Home Fashion Lockdown 2.0: Impact of COVID-19 on Indian fashion retail

Lockdown 2.0: Impact of COVID-19 on Indian fashion retail


With major Indian cities, including the capital city–Delhi–and the financial capital–Mumbai–being designated coronavirus “red zones” by the Government depending on the level of infection, the impact of COVID 19 on retailers is far from easing out. Though the retail stores were shut in a single, they are definitely not start in one day. Fashion retailers are anticipant a structured roll-out, but see less hope of business opening in the first week of May.

Lockdown 2.0: Impact of COVID-19 on Indian fashion retail

As Vineet Gautam, CEO & Country Head, Bestseller puts, “The COVID 19 pandemic has completely hit us out-of-the-box. No one expected this to come in such a way and hit the entire world.”

Shailesh Chaturvedi, Chief Executive Officer and Managing Director, Tommy Hilfiger and Calvin Klein asserted, “The pandemic has affected both lives and livelihood.”

According to Retailer’s Association of India (RAI), Indian retail industry has more than 15 million traditional and modern retailers. Retail employs ~40 to 50 million people directly of which modern trade employs more than 6 million Indians equalling to almost 12 percent of the total retail consumption of the country.

Retail contributes around 40 percent to India’s consumption and ~10 percent to India’s GDP.

The lockdown implemented by the Government to prevent the spread of COVID 19 to prevent the spread of coronavirus in the country has greatly affected retail business. Most stores, except stores selling essential food and grocery, have been shut across the country.

Non-essential goods such as garments, electronics, mobile phones, furniture, hardware, etc., almost all stores are closed.

“We run businesses across the globe. In China alone, we had to shut 7000 stores,” disclosed Gautam. “Fashion has relatively more challenges because the products start to age very quickly. Especially brands around fast-fashion like us are continuously seeing products getting older in stores and warehouses.”
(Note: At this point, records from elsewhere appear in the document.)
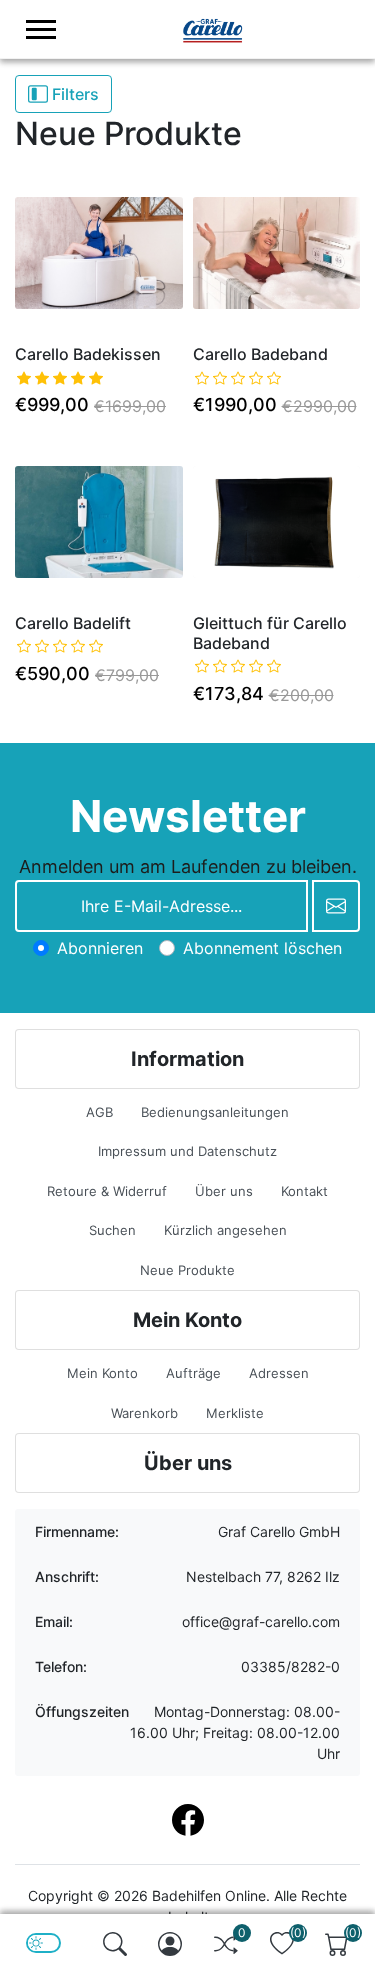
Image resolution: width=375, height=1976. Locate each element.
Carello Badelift (73, 623)
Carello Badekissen (88, 354)
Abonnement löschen (262, 948)
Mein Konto (102, 1373)
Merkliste (235, 1413)
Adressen (279, 1373)
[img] (115, 1944)
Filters (73, 94)
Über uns (224, 1191)
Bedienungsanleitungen (215, 1112)
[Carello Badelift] (99, 522)
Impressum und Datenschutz (187, 1151)
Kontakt (304, 1191)
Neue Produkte (187, 1270)
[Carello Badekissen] (99, 254)
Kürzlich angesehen (225, 1230)
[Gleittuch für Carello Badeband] (277, 522)
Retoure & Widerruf (107, 1191)
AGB (99, 1112)
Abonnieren (100, 948)
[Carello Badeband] (277, 254)
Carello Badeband (260, 354)
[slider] (60, 377)
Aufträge (193, 1373)
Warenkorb (144, 1413)
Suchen (112, 1230)
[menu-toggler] (41, 29)
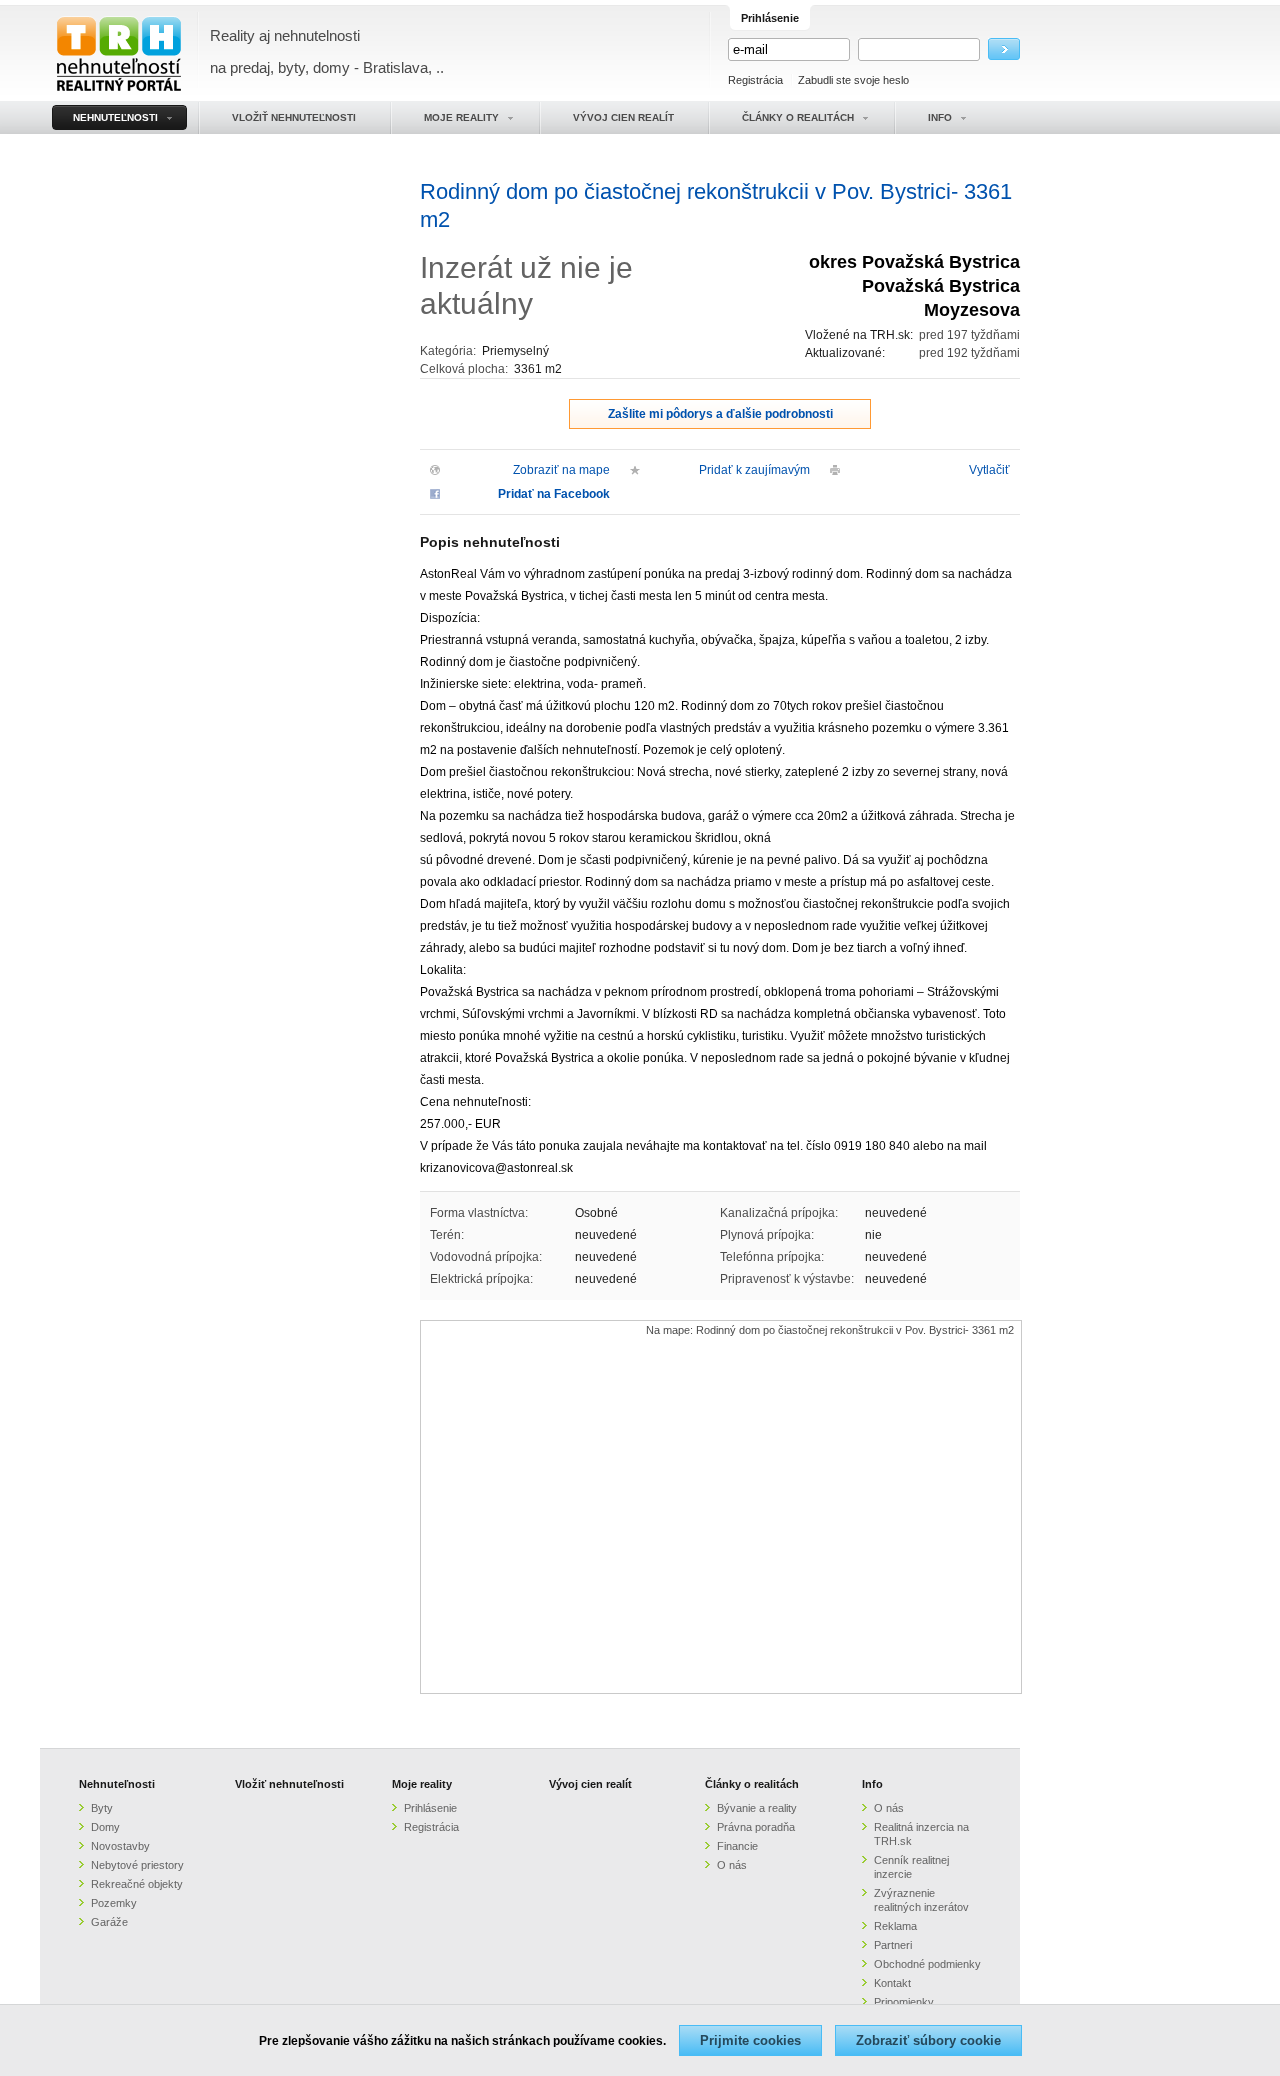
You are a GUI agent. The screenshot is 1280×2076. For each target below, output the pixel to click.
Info (872, 1784)
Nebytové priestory (137, 1865)
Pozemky (114, 1903)
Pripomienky (904, 2002)
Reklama (895, 1926)
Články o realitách (752, 1784)
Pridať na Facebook (554, 494)
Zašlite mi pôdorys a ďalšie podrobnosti (720, 414)
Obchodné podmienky (927, 1964)
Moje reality (422, 1784)
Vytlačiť (989, 470)
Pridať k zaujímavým (754, 470)
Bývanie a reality (757, 1808)
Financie (737, 1846)
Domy (105, 1827)
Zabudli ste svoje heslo (853, 80)
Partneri (893, 1945)
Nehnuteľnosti (117, 1784)
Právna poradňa (756, 1827)
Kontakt (892, 1983)
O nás (732, 1865)
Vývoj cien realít (590, 1784)
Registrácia (755, 80)
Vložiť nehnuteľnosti (289, 1784)
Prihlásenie (430, 1808)
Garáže (109, 1922)
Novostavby (120, 1846)
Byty (102, 1808)
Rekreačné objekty (137, 1884)
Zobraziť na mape (561, 470)
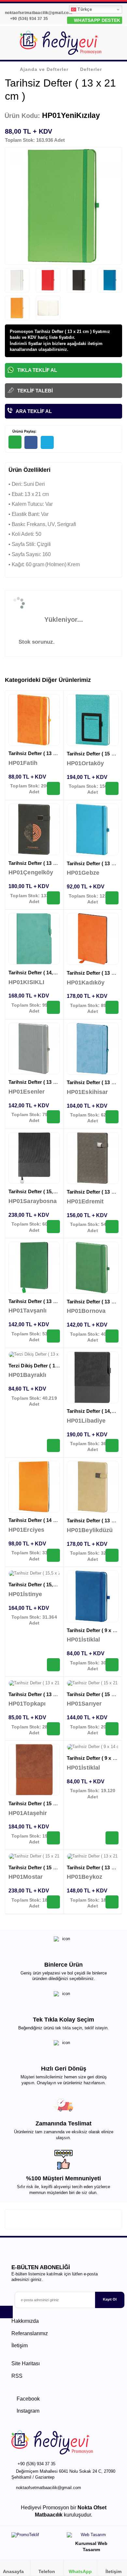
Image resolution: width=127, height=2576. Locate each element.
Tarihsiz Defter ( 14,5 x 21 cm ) (42, 972)
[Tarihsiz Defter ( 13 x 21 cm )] (34, 720)
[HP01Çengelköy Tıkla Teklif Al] (53, 897)
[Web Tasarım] (91, 2536)
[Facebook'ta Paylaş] (30, 442)
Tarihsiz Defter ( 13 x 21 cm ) (40, 753)
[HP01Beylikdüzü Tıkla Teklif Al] (112, 1555)
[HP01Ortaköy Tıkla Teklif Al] (112, 788)
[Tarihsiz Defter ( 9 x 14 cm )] (93, 1596)
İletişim (19, 2345)
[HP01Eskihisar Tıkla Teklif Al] (112, 1116)
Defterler (91, 69)
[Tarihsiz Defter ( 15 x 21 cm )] (93, 720)
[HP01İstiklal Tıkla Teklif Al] (112, 1664)
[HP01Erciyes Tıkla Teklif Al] (53, 1555)
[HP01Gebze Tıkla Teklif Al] (112, 897)
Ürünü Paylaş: (23, 431)
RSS (16, 2376)
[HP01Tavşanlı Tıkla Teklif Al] (53, 1336)
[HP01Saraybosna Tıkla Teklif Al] (53, 1226)
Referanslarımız (29, 2333)
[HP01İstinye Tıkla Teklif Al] (53, 1664)
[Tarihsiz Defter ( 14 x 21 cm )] (34, 1486)
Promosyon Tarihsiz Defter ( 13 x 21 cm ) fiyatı (56, 331)
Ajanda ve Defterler (44, 69)
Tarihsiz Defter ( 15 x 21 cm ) (40, 1803)
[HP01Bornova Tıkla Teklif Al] (112, 1336)
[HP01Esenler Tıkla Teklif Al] (53, 1116)
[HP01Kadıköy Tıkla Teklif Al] (112, 1007)
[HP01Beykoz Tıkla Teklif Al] (112, 1901)
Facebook (27, 2399)
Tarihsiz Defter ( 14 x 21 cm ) (40, 1520)
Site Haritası (25, 2363)
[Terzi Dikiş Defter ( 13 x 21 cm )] (34, 1354)
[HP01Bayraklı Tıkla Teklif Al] (53, 1445)
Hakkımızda (25, 2321)
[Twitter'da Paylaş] (47, 442)
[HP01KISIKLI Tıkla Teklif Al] (53, 1007)
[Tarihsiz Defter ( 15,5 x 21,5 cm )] (34, 1158)
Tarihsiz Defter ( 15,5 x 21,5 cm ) (44, 1191)
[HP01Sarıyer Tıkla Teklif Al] (112, 1728)
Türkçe (84, 9)
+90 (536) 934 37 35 (28, 18)
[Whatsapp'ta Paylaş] (14, 442)
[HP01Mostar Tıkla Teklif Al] (53, 1901)
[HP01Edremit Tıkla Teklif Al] (112, 1226)
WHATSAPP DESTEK (96, 20)
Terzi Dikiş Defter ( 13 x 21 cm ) (43, 1365)
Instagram (27, 2411)
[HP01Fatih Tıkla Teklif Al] (53, 788)
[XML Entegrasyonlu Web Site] (35, 2536)
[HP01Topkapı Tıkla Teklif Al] (53, 1728)
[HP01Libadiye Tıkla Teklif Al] (112, 1445)
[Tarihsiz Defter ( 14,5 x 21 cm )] (34, 939)
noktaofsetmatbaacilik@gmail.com (48, 2487)
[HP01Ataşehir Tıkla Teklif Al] (53, 1837)
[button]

RAI survey highlights that more than 95 percent of non-food retailers have their shops closed in the lockdown and are looking at practically no revenues till the lockdown is in place. In the next 6-months, non-food retailers expect to earn 40 percent as compared to last year’s revenues. Small retailers are expecting to lay-off 30 percent of their manpower going forward, this number falls to 12 percent for medium retailers and 5 percent for large retailers. While, about 70 percent of the retailers expect business recovery to happen in more than 6 months, 20 percent expect it to take more than a year and the remaining 10 percent of medium and large retailers expect to earn any profits till August 20.

While Chaturvedi expressed that in the past one month their business had ‘zero sale’ and ‘zero collection’, and limited cash flow. “Still, we have businesses to run and expenditures to meet. The short-term impact is how to get back after the lockdown is over. while in the long-term the fashion industry will suffer from commoditization,” he said.

About 85 percent of the retail costs are fixed costs, which is putting several financial pressures on retailers. The industry is experiencing severe liquidity challenges, which can lead to large scale unemployment. The cash inflow of the industry has come to a standstill, while the fixed operating costs remain intact.

“As a company we are reviewing each and every element of the cost since fixed cost are very high in retail business. We are reading each and every element to see if there are any bad cost which can be cut. Currently, 60 to 70 percent of the time, the management is focusing on ensuring how to bring least cost in control and make it a variable model,” said Dalpat Jain, CFO, Manyavar.

He suggested that the businesses should focus on safety, liquidity and returns. Firstly, is to ensure the safety of employees and consumers and people. Secondly, to arrive at liquidity the government should support the businesses with some stimulus. In various countries, the governments have supported businesses in some way or the other. And thirdly, to encourage consumer sentiments, there should be a relief on GST. At present, the businesses pay anywhere between 12 to 18 percent depending on the product.

“The government needs to work on some mechanism to allow companies to get some cash flowing because otherwise we are held to a very-very challenging times in business where there is no cash coming in but there is continuous capital outflow,” concluded Gautam.